Julian is only half-right here; I do agree that there are all sorts of problems with international institutions, as there are all sorts of problems with the US and other national governments. I do not think that the US lacks credibility in criticizing the problems in the UN; the main issue as I see it is that the US is enthusiastic about international regimes of accountability (investor-state dispute resolution; war crimes tribunals) when they have little or no chance of applying to the US itself and we seem to lose our zeal for these institutions when they begin to question US attitudes.
This is the central issue–whether the US acts as international law is something that other countries need to worry about but not the US itself.
But, Julian replies, the US is subject to accountability, primarily to “its own voters, its own media elite, foreign countries, etc.” This, I think, highlights what may be the key difference between Julian’s argument and mine. If we take international law seriously, then it is something that gives rise, in its various forms, to obligations between the U.S. and foriegn countries, foriegn nationals, international organizations, etc.
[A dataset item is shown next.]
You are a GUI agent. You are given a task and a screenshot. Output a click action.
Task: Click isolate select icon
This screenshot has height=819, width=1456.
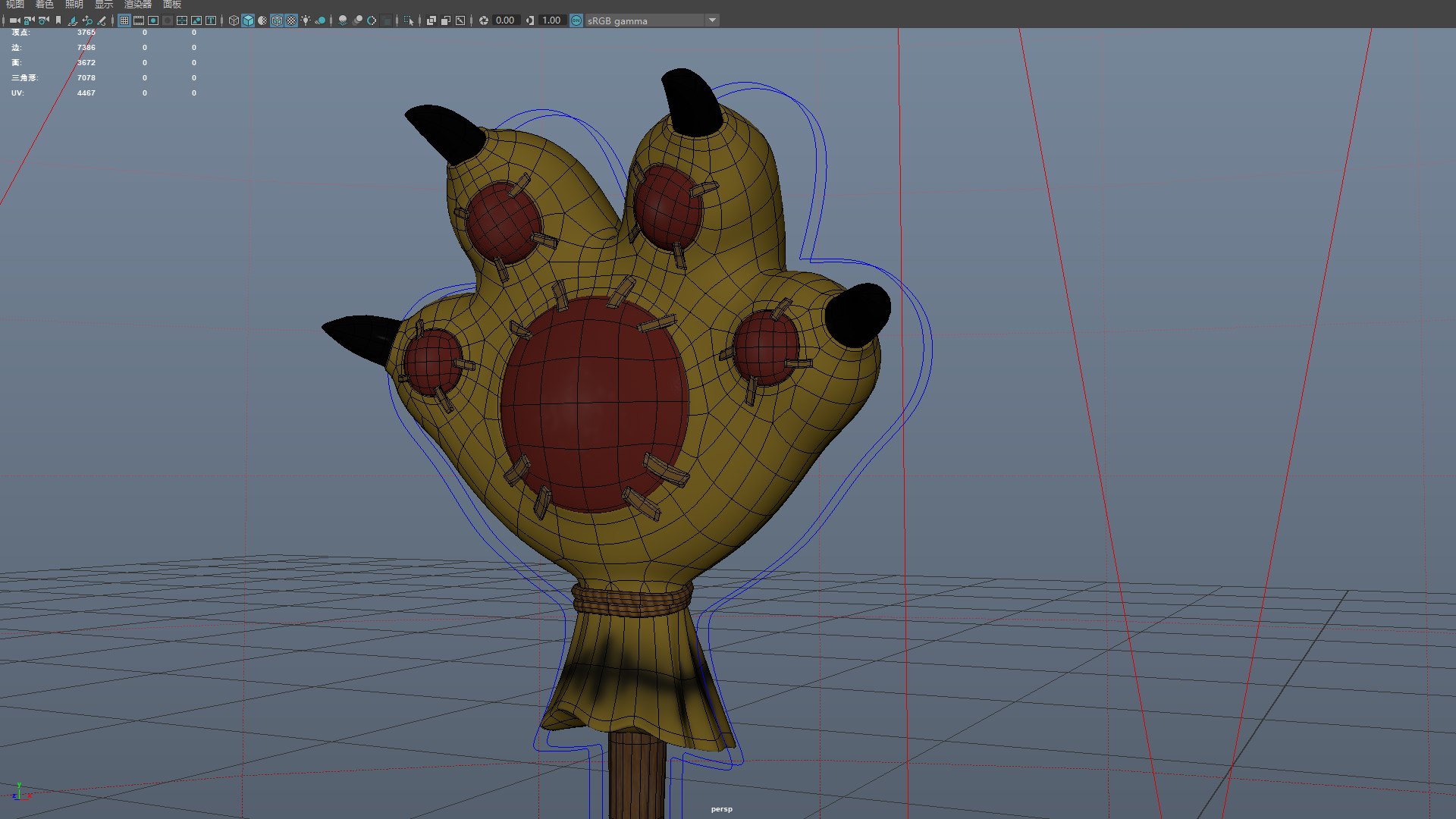(x=409, y=20)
Simply hoping that domestic voters and domestic “media elite” (whatever that is) will hold the U.S. accountable is not enough. The rights-holders (foreign countries or nationals) should have a means to actually hold us accountable for the legal obligations that we have undertaken. After all, we demand that from other countries who sign various treaties with us such as Bilateral Investment Treaties. Hoping that voters and the media will do the job is not the rule of law; that is simply hoping that political pressure will suffice.
But what about foreign countries, as Julian says, can’t they hold us accountable? And I ask, what do you mean by accountable? Simply making a speech before the UN General Assembly? I think accountability under the rule of law goes farther than that. It means if you have undertaken a legal obligation that provides a remedy to the rights-holder, then you respect that regime when you are the defendant as well as when you are the plaintiff.
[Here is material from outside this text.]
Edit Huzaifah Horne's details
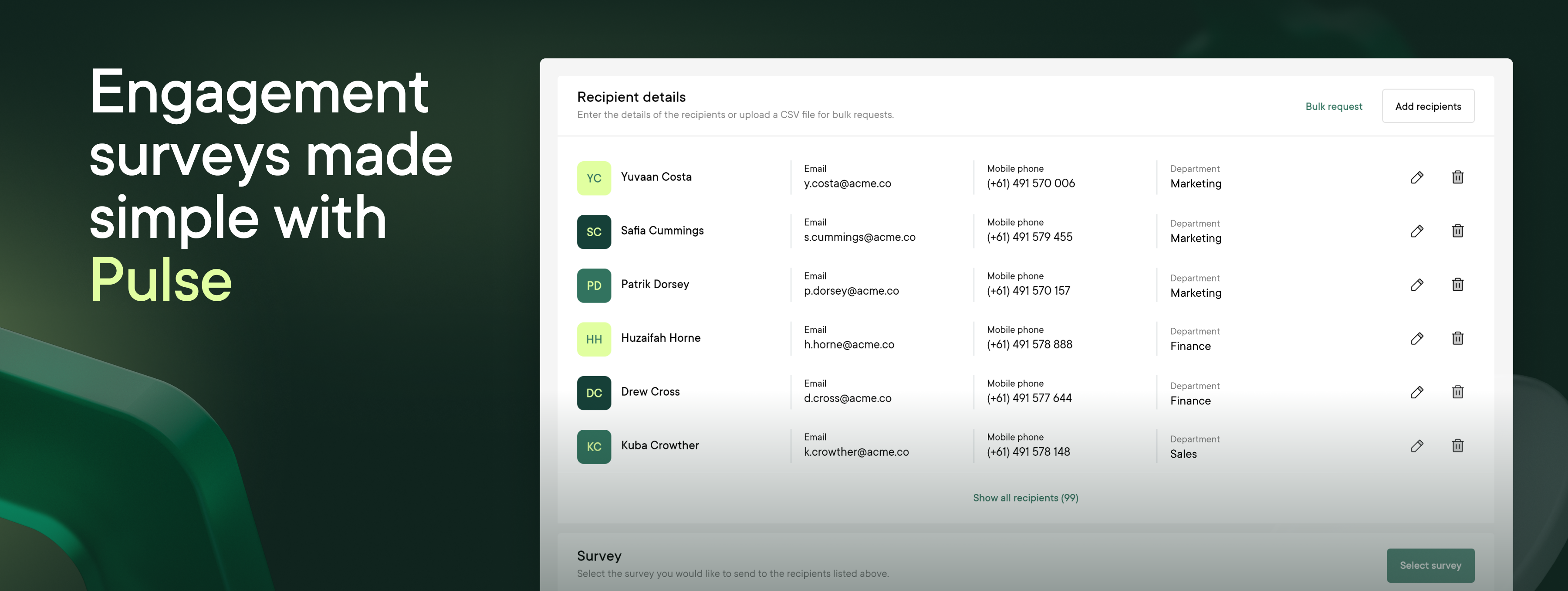The height and width of the screenshot is (591, 1568). click(1416, 338)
Perhaps, at the heart of this, Julian and I aren’t defining accountability the same way. While I have great faith in the American political process to provide political accountability of US leaders to American voters, I think international law is about providing legal accountability of the US to those foreign states and nationals with whom we have decided to create a legal obligation. Different issues needing different methods of accountability.
And, at the end of the day, the US and its nationals have been zealous in prosecuting their rights via these fora. I simply say we sould not be surprised and offended when we may be called in to defend our own actions. After all, nobody forced us to sign these treaties.